CANADA FX DEBT-C$ slides to 5-week low on jobs data, Keystone rejection

* Canadian dollar at C$1.3296, or 75.21 U.S. cents
    * Bond prices lower across the maturity curve

    By Fergal Smith
    TORONTO, Nov 6 (Reuters) - The Canadian dollar hit its
weakest level against the U.S. dollar since Oct. 1 after robust
U.S. jobs data eclipsed an election-enhanced jump in Canadian
jobs, with soft oil prices and the Keystone pipeline rejection
also weighing on the currency. 
    Canada added 44,000 jobs in October, its biggest gain in
five months, while the 271,000 rise in U.S. nonfarm payrolls
raised expectations of a December interest rate hike by the U.S.
Federal Reserve.
    The Canadian data included an increase of 32,000 positions
in the public administration sector, coinciding with temporary
hiring related to the federal election. 
    "I think there will be a correction in November," said David
Watt, chief economist at HSBC.
    The Canadian dollar ended at C$1.3296 to the
greenback, or 75.21 U.S. cents, after having hit a five-week low
at C$1.3318. That was much weaker than Thursday's close of
C$1.3168, or 75.94 U.S. cents and left the currency 1.7% lower
on the week.
    Moreover, the close above the October 28 peak at 1.3281 has
shifted sights to September's 11-year peak at 1.3457.

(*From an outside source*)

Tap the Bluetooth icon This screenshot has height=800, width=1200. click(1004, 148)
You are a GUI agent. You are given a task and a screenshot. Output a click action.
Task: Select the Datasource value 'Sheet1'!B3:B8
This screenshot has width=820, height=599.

    "As we approach the December rate decision by the Fed I
think there is quite a strong possibility that we are going to
see more Canadian dollar weakness," said Jennifer Lee, senior
economist at BMO Capital Markets, adding that softer oil prices
will also weigh on the currency.
    She also noted U.S. President Barack Obama's rejection of
the proposed Keystone XL oil pipeline, which could have helped
boost Canadian crude exports and U.S. dollar receipts for
Canadian producers. 
    U.S. crude oil prices settled at $44.29 a barrel,
down 2.01 percent, while Brent crude fell 0.77 percent
to $47.61 a barrel. 
    Nonetheless, the Canadian dollar strengthened against other
G7 currencies, registering a three-month high against the euro
at C$1.4191 before trimming gains.
    Canadian government bond prices were lower across the
maturity curve, with the two-year down 9 Canadian
cents to yield 0.676 percent and the benchmark 10-year
 down 65 Canadian cents to yield 1.720 percent.
    The spread between the 2-year yield and the 10-year yield
widened 2.4 basis points to 104.4 basis points, leaving the
curve at its steepest since mid-September. 
    The spread between yields on Canadian and U.S. two-year
bonds was little changed at -21 basis points, while the 10-year
spread widened to -60.9 basis points.